Hunt Club injects AI and a network of experts into the recruitment process

Hunt Club, a senior talent recruiting platform powered by AI, today announced that it raised $40 million in a Series B round co-led by WestCap and Sator Grove. In an interview with TechCrunch, CEO Nick Cromydas said that the new capital will be put toward further developing the platform while growing Hunt Club’s national footprint.

Before starting Hunt Club, Cromydas ran New Coast Ventures, a venture studio headquartered in Chicago. While there, a friend of Cromydas’s — an executive recruiter — complained to Cromydas about challenges in the recruiting industry. After investigating the field, Cromydas says he noticed a trend of company founders allocating an outsized chunk of capital to hiring leadership talent — often with software that simply wasn’t up to the task.

“Traditional legacy recruitment firms rely on one recruiter’s book of business, limiting the geographic reach and diversity pool that they can reach through traditional recruiting tactics … Largely due to the fact that the industry still relies on an individual recruiter’s relationships, traditional firms risk losing a large portion of their candidate pool if a recruiter leaves the firm,” Cromydas told TechCrunch via email. “Hunt Club was born to improve the talent partner experience by combining referrals, network effects and technology to help their customers hire incredible talent.”

So how is Hunt Club differentiated from the other recruiting solutions out there? That’s a fair question. After all, it’s a crowded field, with startups like Workstream, Ashby and Circular.io putting their own unique spins on the recruitment process. Last year, Dover raised $20 million for its platform that helps recruiters juggle candidate pools to source suitable job candidates automatically.

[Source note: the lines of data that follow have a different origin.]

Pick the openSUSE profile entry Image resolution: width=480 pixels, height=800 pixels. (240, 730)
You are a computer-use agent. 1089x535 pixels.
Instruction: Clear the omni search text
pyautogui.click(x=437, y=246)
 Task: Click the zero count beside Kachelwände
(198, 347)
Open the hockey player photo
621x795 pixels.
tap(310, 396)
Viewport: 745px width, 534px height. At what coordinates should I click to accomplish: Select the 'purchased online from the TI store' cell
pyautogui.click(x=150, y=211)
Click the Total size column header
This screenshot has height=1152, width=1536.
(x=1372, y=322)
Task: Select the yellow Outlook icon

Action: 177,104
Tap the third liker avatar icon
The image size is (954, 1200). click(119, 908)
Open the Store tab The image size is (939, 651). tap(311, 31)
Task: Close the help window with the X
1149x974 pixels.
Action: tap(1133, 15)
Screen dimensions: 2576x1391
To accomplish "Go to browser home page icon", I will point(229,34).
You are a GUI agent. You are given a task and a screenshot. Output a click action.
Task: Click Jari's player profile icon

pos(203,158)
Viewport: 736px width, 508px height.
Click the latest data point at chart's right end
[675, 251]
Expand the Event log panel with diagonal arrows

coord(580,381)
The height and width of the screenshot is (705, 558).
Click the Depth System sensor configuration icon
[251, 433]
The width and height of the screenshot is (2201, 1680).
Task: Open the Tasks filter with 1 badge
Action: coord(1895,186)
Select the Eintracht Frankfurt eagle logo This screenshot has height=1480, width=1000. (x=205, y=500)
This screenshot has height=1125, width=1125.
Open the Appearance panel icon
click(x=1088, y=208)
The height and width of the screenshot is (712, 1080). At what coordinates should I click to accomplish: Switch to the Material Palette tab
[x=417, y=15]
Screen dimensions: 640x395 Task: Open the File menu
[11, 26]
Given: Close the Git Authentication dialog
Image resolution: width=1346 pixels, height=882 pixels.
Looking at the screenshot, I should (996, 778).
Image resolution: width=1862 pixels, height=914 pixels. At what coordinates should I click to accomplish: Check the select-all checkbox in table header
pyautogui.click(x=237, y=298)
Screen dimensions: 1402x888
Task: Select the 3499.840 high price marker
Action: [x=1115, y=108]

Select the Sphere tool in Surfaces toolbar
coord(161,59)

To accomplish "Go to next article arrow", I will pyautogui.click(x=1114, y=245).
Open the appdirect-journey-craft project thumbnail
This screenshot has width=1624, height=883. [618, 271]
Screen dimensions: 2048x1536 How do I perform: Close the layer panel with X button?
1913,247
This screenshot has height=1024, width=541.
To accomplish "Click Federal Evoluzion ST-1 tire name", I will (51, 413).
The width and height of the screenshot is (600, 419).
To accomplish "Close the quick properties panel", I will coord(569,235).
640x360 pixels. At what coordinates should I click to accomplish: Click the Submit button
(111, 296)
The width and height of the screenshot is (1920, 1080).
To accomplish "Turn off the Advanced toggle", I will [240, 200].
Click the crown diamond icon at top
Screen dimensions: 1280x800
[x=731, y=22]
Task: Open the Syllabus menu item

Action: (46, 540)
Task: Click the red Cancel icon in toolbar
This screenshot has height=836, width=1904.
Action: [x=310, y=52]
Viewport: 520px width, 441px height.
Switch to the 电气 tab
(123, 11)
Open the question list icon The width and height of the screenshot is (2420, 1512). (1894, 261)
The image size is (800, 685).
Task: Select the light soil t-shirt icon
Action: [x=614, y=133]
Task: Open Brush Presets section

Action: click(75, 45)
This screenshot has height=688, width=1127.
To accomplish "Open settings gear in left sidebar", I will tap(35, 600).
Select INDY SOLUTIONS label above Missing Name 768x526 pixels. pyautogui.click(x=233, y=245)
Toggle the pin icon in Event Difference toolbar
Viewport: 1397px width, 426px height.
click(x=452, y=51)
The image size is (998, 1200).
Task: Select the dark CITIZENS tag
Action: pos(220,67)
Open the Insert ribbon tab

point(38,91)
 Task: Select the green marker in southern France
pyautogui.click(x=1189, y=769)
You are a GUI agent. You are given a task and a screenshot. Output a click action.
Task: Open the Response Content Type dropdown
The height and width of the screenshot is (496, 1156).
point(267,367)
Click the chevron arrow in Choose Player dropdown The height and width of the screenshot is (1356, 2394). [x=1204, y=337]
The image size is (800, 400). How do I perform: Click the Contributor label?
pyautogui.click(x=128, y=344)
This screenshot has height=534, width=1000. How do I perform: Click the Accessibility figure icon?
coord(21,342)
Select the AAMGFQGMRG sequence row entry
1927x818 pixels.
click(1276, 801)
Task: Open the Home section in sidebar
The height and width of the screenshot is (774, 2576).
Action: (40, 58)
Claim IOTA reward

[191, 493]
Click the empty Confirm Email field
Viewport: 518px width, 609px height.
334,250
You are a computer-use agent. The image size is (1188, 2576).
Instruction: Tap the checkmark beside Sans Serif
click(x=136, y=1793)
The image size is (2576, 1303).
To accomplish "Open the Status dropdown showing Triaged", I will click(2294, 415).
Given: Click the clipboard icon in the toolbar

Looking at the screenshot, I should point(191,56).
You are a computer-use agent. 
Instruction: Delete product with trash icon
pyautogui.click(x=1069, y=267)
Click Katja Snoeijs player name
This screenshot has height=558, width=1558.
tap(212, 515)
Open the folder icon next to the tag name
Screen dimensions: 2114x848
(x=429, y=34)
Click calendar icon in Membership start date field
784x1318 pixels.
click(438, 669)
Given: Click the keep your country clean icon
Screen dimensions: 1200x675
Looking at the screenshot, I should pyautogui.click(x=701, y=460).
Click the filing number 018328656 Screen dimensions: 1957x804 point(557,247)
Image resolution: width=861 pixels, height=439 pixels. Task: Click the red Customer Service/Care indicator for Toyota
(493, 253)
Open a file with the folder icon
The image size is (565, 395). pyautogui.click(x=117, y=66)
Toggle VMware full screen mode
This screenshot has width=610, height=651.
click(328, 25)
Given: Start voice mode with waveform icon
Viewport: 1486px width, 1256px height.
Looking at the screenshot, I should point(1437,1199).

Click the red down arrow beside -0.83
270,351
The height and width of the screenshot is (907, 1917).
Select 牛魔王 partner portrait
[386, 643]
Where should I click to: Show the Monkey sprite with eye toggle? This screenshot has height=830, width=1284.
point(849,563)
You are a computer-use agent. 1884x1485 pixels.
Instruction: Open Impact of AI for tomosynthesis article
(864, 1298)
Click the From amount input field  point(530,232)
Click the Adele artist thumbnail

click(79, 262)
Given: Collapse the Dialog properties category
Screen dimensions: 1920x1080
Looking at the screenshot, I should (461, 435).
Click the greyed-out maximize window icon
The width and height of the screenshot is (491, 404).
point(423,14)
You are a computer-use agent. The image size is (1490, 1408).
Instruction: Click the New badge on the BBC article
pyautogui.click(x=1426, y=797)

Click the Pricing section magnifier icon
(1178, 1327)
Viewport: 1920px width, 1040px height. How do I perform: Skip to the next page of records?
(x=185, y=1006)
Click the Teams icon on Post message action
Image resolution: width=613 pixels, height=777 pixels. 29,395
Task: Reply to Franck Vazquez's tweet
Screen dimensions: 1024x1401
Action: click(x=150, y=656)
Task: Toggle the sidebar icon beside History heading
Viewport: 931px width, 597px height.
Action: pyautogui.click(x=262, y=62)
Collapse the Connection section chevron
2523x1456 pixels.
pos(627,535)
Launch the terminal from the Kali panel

More recently, Kula, which automates tasks like sending introductory messages, landed $12 million in VC money.

What Hunt Club has going for it are three things, Cromydas says: an automated recruitment process, candidate-matching AI algorithms and a robust social graph. It’s a fully managed experience; Hunt Club acts like a recruitment firm, assigning a dedicated team to work with customers to understand the roles that they’re trying to fill.

Hunt Club

A screenshot of the Hunt Club recruiting dashboard, where candidates appear once they’re narrowed down by matching algorithms. Image Credits: Hunt Club

When a company kicks off a candidate search on the platform, Hunt Club scans an in-house database of over 7 million job seekers for matches and identifies contacts in the company’s network who know the best-fit candidates. The company’s matching algorithm attempts to understand the strength of relationships between candidates, analyzing data points on people and companies to put opportunities in front of between 80 and 100 prospective employees.

Hunt Club also automatically pings the aforementioned contacts, putting recruiters in touch with both them and the eligible candidates. Contacts in the network are drawn from a list of about 20,000 vetted business and industry experts, Cromydas says, who make warm introductions to senior-level talent that’d otherwise be hard to reach.

Over multiple screening rounds and introductions, Hunt Club whittles the initial crop of 80 to 100 candidates down to 5 to 7. Clients only see this final selection.

“Hunt Club’s technology aims to automate as much of the recruiting process as possible, such as candidate sourcing, funnel management, communications and scheduling,” Cromydas said. “The platform automatically enriches talent profiles with people and company data from over 20 sources, and builds custom workflows to engage them … By reducing the candidate volume — the majority of Hunt Club jobs are not posted on external job boards — and focusing on high-quality referrals and trusted network recruiting, Hunt Club sources the most relevant candidates with the highest propensity for cultural and skill fit.”

Hunt Club says that it’s worked with over 1,000 companies, including Gopuff, Upwork and Circle K, placing over 150 roles for Gopuff alone. Cromydas wouldn’t reveal detailed revenue figures, but said that revenue has grown 156% year-over-year from 2021 to 2022.

In the coming months, Cromydas says that Hunt Club will double down on product R&D, aiming to provide more granular insights about candidates to clients. The goal is to reach a $100 million run rate within the next 15 to 18 months as Hunt Club’s headcount surpasses 200 people.

“The pandemic has had a significant lasting impact on the way companies operate and the way that they hire — creating strong tailwinds for Hunt Club,” Cromydas said. “The recruiting landscape today spans from a group of legacy and relationship-driven firms on one side — Egon Zehnder, Korn Ferry and Russell Reynolds, among others — to tech-only driven platforms such as LinkedIn, Hired and Paro. Hunt Club has created a new category of executive talent search, filling an important gap in the middle where traditional and boutique recruiting firms have fallen behind.”

To date, Hunt Club has raised $54.71 million.